§ Instructions to follow
Give again, word for word, every line in the entries below from the line with "You are a GUI" up to and including the line with "1152x882 pixels.", and no other line.

§ Given data
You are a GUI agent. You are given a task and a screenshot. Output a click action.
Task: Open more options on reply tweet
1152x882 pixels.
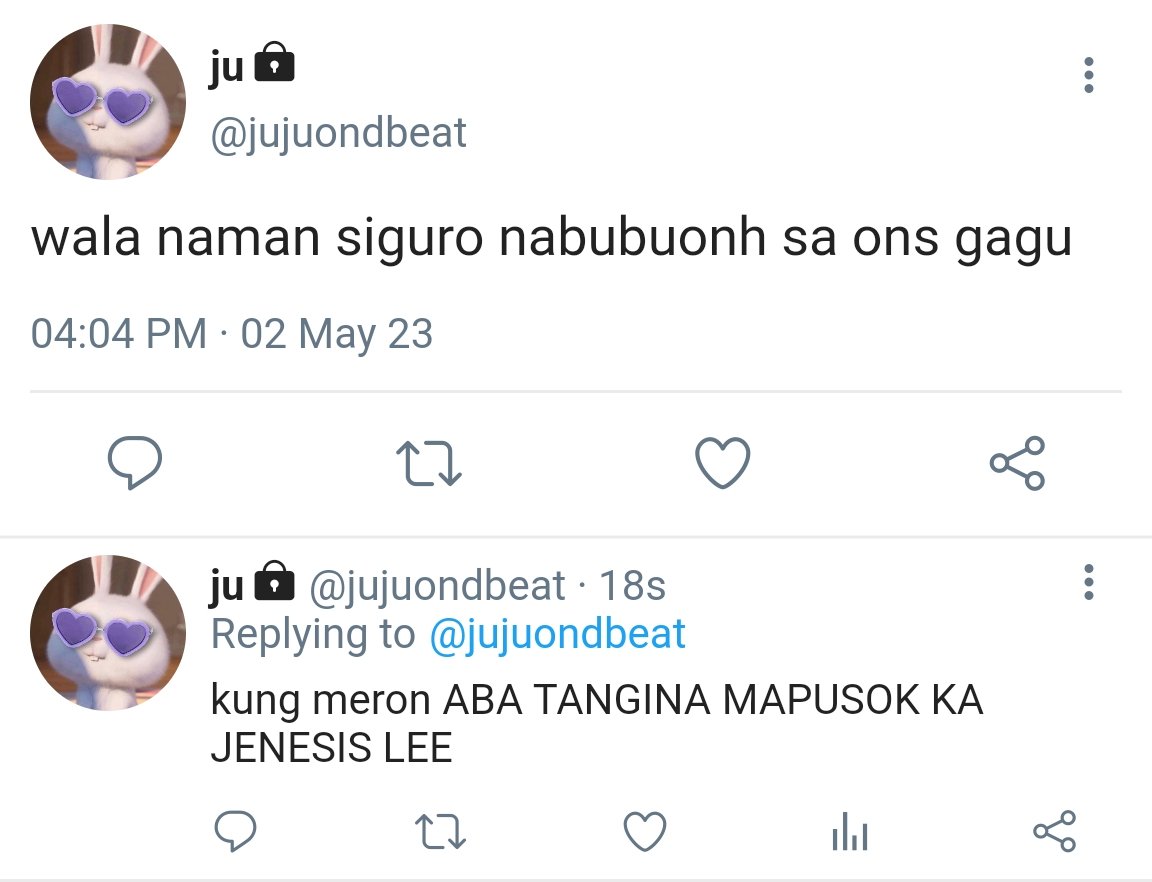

* * *

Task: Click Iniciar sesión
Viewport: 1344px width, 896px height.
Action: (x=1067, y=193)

--

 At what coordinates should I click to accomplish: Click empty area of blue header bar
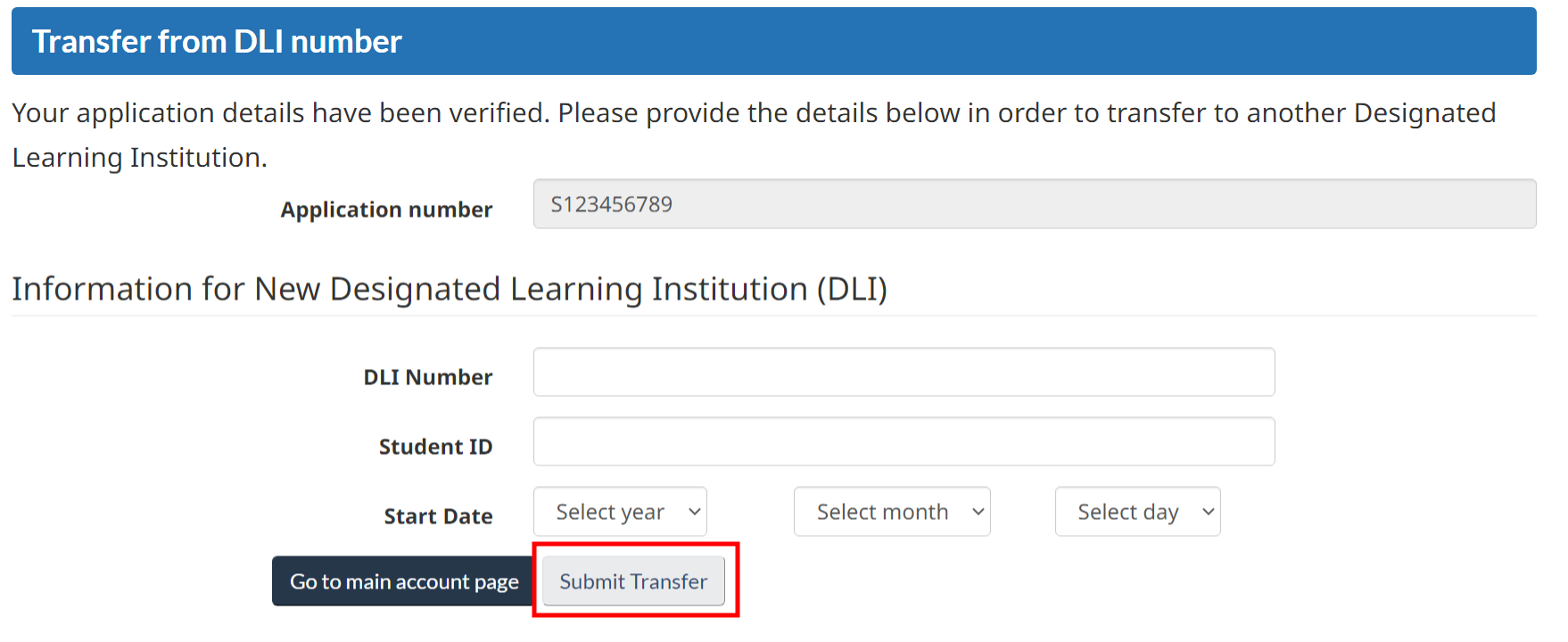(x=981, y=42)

§ Solution
You are a GUI agent. You are given a task and a screenshot. Output a click action.
Task: Open more options on reply tweet
1152x882 pixels.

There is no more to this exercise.